» EXERCISES
(A) Reproduce the portion of the piece on the Amish and technology between "Enjoy these, and" and "of specific technologies.", inclusive.
(B) Render this sentence from the piece on the Amish and technology in Spanish: "For as long as there have been human beings there has also been technology."

» READING TEXT
----------------------------------------

And while we’re talking about lists, here’s a post on Kranzberg’s Six Laws of Technology and a list of 11 things I try to do, often with only marginal success, to achieve a healthy relationship with the Internet.

Enjoy these, and thanks again to those of you provided the links.

The Tech-Savvy Amish

It would be impossible to find human cultures that were not also tool-using cultures. For as long as there have been human beings there has also been technology. This is undeniable – it is also a rather banal observation too often deployed to undermine any critical discussion of specific technologies.

Since humans have always been technological creatures, cyborgs as it is fashionable to say, then we shouldn’t bother with critical reflection—or so the implicit argument goes. Making this sort of claim is a symptom of what I’ve called the Borg Complex: “Resistance is futile, Luddite.” Used in this way, the Luddite label is handy shorthand for “backward, hypocritical, ignorant reactionary.”

Excepting the Unabomber, however, most critics of technology are not interested in abolishing “technology”; nor are they so unsophisticated as to not recognize the necessary entanglement of the human and the technological. They are, however, searching for an elusive harmony or equilibrium between the technological and their vision of the life well lived. This vision will vary from person to person and from community to community, and so the elusive harmony is elusive in part because there is no default configuration that is timelessly and universally applicable.

In earlier times when technological change proceeded at a less frenetic pace, equilibrium might have been achieved and sustained by a particular society for the span of several generations. In such cases, it would not have been incumbent on each individual to work out their relationship to technology for themselves. In fact, they could hardly have conceived of the need to do so. It would have been for them as taken for granted a facet of life as the rising and setting of the sun. There would have been no experience of future shock.

But when the pace of technological change precludes the possibility of arriving at a settled social-technical configuration that may be passed down from one generation to the next, then technology becomes a thing to be thought of and fretted over. It presents itself as a problem to be addressed. We wonder about its consequences and we worry about it effects. And this is as one would expect. It is a symptom of the liquidity of modern life.

Even the Amish, often and mistakenly taken to be Luddites par excellence, are not exempt from this state of perpetual negotiation. In fact, the Amish are paradigmatically modern in that they have made the need to think about technology a defining feature of their culture. That they do so with extreme deliberateness and with so strong a preference for the conservation of their way of life only superficially distinguishes them from the rest of American society. In their consciousness of technology and its consequences, the Amish have more in common with the rest of us than any of us do with members of pre-modern society.

What does distinguish the Amish from the rest of American society is their unwillingness to refuse responsibility for the deployment of technology and their willingness to pay the necessary costs required to realize their vision of human flourishing. Members of their community that we might think of as designated early adopters sample all manner of new technology to judge whether or not it can be adopted without undermining their values or disrupting their communal life. Based on these criteria, the community decides which technology to adopt, under what circumstances, and within which parameters.

The Amish live in the same world that we do and are as aware of new technologies as the rest of us. But while technological momentum has taken root within most of American culture rendering the notion of technological determinism plausible, the Amish have succeeded in creating philosophical momentum. That is, they have institutionalized technological criticism which has substituted for the absence of change as a stabilizing factor. And it seems to me that this makes the Amish just about the most tech-savvy group of people around.

Update: By the way, “Nearly 250,000 Amish live in the U.S. and Canada, and the population is expected to exceed 1 million around 2050.”

----------------------------------------

» RECORD EXCERPTS
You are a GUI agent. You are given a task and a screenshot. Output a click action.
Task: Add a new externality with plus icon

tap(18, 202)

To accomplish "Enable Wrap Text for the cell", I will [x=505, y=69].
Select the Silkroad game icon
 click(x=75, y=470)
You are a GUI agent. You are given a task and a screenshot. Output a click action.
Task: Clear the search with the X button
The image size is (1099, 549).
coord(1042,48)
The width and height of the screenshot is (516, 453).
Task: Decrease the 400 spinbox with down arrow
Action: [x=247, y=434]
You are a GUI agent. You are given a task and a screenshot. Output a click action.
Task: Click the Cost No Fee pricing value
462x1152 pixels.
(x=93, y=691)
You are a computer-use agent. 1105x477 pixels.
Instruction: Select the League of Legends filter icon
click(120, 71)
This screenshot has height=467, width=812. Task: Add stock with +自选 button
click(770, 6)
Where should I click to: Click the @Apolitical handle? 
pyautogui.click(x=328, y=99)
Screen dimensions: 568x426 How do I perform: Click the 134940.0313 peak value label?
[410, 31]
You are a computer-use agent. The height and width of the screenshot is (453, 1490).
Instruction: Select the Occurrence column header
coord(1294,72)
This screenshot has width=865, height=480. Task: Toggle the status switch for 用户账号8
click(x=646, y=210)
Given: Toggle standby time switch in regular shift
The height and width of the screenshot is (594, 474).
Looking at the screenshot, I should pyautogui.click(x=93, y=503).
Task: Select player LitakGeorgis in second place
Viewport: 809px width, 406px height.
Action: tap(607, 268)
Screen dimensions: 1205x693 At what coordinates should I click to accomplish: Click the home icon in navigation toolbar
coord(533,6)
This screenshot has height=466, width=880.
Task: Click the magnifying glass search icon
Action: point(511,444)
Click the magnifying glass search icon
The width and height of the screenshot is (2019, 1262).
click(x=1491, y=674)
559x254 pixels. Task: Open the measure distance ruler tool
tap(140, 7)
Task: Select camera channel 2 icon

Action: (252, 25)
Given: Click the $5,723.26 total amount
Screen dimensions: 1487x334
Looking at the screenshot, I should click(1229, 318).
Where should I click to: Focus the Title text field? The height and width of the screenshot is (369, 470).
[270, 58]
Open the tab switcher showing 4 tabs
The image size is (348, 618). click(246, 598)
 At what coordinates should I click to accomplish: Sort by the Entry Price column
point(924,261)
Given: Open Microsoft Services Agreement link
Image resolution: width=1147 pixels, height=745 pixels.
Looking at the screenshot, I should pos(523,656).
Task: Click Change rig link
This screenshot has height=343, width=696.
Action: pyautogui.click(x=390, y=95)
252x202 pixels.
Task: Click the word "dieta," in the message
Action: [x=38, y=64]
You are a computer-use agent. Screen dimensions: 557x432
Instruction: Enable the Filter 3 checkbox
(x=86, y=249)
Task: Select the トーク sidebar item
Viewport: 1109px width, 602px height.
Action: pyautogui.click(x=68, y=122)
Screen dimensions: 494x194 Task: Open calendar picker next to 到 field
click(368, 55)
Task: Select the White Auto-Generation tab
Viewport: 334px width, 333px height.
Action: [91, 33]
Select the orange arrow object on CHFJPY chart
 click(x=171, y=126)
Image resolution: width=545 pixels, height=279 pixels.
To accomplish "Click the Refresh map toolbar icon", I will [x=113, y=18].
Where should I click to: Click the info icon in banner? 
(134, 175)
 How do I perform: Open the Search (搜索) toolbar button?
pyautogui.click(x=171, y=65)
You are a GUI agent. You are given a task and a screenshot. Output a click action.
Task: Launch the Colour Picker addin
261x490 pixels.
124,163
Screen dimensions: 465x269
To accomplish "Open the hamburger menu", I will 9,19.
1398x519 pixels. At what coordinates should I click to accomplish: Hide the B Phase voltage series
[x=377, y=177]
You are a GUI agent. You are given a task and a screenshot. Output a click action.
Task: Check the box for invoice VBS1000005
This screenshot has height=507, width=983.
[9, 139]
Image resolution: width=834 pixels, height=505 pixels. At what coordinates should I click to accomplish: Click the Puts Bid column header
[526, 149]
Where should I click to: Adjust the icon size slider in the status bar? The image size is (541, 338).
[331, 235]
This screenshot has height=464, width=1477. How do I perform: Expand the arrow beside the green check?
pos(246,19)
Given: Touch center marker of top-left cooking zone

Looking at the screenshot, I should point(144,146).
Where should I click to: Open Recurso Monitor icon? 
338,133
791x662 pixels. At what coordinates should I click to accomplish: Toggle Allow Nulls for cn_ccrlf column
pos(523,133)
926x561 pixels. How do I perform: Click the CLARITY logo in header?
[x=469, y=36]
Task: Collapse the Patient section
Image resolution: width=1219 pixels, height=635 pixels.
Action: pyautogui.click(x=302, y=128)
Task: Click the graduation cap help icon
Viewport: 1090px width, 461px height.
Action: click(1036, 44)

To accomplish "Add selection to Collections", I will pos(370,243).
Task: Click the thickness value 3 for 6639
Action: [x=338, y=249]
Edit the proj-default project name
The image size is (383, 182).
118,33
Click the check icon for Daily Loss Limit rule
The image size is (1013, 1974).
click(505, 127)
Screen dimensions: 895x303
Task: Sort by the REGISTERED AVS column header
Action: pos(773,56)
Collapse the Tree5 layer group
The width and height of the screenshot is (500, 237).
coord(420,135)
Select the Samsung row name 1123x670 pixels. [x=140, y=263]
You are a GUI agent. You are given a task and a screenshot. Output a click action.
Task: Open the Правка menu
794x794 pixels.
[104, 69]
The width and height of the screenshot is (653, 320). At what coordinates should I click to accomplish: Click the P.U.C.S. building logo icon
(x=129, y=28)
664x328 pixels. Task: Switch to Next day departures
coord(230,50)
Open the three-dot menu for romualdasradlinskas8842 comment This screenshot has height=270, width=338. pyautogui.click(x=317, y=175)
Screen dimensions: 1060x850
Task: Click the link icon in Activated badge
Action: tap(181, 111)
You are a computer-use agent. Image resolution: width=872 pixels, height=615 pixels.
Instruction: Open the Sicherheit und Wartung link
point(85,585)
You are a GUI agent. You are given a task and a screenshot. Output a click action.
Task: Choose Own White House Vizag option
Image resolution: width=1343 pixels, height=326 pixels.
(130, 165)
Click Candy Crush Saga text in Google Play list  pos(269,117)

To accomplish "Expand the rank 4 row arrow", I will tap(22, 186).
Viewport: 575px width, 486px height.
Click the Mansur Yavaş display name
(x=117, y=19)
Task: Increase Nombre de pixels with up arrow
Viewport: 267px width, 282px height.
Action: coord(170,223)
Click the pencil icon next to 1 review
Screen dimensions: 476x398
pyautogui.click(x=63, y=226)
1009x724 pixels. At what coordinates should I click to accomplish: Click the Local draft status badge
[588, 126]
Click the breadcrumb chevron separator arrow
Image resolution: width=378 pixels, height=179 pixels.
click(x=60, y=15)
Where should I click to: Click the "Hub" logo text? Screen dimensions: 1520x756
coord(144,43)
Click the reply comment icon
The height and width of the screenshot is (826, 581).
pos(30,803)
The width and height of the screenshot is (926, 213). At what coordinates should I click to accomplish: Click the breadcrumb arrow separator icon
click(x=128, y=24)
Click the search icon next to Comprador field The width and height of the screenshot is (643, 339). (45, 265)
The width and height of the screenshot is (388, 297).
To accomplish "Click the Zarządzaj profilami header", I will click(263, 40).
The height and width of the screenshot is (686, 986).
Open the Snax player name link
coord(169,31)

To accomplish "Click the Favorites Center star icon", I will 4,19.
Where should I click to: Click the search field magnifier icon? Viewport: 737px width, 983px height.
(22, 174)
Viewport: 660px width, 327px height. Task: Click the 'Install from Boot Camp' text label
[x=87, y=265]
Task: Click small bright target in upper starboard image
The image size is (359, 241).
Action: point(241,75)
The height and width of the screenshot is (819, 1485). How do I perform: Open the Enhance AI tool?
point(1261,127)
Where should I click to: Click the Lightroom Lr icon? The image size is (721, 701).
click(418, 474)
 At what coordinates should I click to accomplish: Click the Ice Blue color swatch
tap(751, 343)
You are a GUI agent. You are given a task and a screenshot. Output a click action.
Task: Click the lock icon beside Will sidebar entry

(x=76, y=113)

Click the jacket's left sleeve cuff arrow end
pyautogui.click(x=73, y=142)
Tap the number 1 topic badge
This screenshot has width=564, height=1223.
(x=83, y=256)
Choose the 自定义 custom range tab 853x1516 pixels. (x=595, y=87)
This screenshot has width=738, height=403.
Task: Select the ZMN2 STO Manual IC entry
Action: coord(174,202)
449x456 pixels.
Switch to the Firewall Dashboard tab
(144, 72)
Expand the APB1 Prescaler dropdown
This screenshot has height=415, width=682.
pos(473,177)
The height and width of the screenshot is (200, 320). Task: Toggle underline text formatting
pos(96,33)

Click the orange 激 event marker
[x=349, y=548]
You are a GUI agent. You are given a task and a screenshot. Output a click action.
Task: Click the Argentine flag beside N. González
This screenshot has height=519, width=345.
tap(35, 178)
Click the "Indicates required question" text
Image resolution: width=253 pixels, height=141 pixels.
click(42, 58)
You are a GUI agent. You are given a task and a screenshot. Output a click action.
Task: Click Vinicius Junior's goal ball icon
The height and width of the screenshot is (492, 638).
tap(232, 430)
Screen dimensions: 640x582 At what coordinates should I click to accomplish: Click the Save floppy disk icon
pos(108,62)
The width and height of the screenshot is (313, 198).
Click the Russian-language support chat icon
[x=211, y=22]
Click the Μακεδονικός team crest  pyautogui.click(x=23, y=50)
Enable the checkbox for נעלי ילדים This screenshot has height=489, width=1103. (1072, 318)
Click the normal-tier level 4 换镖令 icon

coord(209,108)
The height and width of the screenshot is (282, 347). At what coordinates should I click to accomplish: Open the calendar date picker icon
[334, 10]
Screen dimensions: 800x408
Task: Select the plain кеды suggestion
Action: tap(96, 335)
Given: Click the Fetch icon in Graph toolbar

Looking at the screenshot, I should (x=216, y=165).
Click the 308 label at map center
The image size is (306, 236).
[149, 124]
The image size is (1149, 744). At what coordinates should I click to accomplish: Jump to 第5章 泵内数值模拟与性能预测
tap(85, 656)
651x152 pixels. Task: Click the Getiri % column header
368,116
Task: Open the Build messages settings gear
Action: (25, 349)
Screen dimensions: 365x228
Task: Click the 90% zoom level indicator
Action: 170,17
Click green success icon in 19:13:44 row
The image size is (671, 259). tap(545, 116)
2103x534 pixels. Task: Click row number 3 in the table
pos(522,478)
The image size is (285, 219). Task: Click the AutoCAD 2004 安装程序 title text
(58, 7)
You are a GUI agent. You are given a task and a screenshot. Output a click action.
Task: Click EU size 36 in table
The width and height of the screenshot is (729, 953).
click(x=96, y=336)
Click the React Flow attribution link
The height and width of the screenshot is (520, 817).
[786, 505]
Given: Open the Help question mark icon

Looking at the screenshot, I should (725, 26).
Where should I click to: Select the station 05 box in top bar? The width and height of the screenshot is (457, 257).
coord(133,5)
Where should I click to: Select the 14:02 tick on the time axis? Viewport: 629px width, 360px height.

----------------------------------------

» PER-TASK OUTPUTS
(A)
Enjoy these, and thanks again to those of you provided the links.

The Tech-Savvy Amish

It would be impossible to find human cultures that were not also tool-using cultures. For as long as there have been human beings there has also been technology. This is undeniable – it is also a rather banal observation too often deployed to undermine any critical discussion of specific technologies.

(B) Desde que existen los seres humanos, también ha existido la tecnología.